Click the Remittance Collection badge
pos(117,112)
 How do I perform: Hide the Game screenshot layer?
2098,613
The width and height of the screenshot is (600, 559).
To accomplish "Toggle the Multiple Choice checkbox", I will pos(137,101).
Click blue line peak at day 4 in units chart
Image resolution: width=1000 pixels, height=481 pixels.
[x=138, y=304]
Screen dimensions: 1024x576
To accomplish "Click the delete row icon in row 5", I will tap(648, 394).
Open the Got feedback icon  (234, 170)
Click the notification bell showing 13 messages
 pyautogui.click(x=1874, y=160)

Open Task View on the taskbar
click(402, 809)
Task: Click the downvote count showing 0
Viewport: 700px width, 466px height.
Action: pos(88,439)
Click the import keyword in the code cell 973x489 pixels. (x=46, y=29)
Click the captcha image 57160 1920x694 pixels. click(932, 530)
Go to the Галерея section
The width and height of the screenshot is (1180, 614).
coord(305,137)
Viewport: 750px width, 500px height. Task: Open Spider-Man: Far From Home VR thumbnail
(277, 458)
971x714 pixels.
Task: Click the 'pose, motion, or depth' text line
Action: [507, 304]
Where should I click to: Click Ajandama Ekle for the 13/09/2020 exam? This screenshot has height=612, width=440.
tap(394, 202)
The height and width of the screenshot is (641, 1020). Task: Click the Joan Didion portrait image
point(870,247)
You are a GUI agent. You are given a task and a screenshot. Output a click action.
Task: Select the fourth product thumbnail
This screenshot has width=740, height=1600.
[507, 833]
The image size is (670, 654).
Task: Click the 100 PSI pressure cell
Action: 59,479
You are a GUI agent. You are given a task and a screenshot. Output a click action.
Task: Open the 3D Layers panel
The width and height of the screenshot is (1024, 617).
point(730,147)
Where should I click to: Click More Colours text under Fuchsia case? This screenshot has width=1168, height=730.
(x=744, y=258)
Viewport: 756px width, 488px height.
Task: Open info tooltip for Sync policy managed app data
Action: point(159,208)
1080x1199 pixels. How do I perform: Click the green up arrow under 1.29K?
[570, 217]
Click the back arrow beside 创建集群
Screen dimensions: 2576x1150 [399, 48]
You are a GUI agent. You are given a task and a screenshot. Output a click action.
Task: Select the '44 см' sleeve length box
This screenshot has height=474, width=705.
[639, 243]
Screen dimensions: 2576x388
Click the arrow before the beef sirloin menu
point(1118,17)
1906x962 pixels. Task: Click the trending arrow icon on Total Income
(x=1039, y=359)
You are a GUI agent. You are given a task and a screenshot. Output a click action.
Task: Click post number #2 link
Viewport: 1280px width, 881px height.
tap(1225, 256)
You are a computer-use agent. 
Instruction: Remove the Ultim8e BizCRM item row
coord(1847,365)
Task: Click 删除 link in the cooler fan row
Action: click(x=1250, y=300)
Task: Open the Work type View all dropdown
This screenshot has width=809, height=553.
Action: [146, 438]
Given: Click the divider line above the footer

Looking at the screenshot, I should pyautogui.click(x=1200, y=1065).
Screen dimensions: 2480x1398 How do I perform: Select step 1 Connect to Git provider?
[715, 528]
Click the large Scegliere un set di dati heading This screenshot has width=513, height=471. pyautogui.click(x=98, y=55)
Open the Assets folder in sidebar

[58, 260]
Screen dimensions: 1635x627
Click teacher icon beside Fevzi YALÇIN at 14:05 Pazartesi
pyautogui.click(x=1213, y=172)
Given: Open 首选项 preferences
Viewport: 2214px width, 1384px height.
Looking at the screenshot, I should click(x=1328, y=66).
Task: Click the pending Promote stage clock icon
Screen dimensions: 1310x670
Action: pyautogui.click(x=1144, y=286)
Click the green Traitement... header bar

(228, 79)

-- EXERCISE DESCRIPTION --
Can you format the records from the start through the line containing "Action: pos(88,439)" as a Markdown table with columns n and Line, with each row numbered in n and blank lines skipped?

-- THE OUTPUT --
| n | Line |
|---|---|
| 1 | Click the Remittance Collection badge |
| 2 | pos(117,112) |
| 3 |  How do I perform: Hide the Game screenshot layer? |
| 4 | 2098,613 |
| 5 | The width and height of the screenshot is (600, 559). |
| 6 | To accomplish "Toggle the Multiple Choice checkbox", I will pos(137,101). |
| 7 | Click blue line peak at day 4 in units chart |
| 8 | Image resolution: width=1000 pixels, height=481 pixels. |
| 9 | [x=138, y=304] |
| 10 | Screen dimensions: 1024x576 |
| 11 | To accomplish "Click the delete row icon in row 5", I will tap(648, 394). |
| 12 | Open the Got feedback icon  (234, 170) |
| 13 | Click the notification bell showing 13 messages |
| 14 |  pyautogui.click(x=1874, y=160) |
| 15 | Open Task View on the taskbar |
| 16 | click(402, 809) |
| 17 | Task: Click the downvote count showing 0 |
| 18 | Viewport: 700px width, 466px height. |
| 19 | Action: pos(88,439) |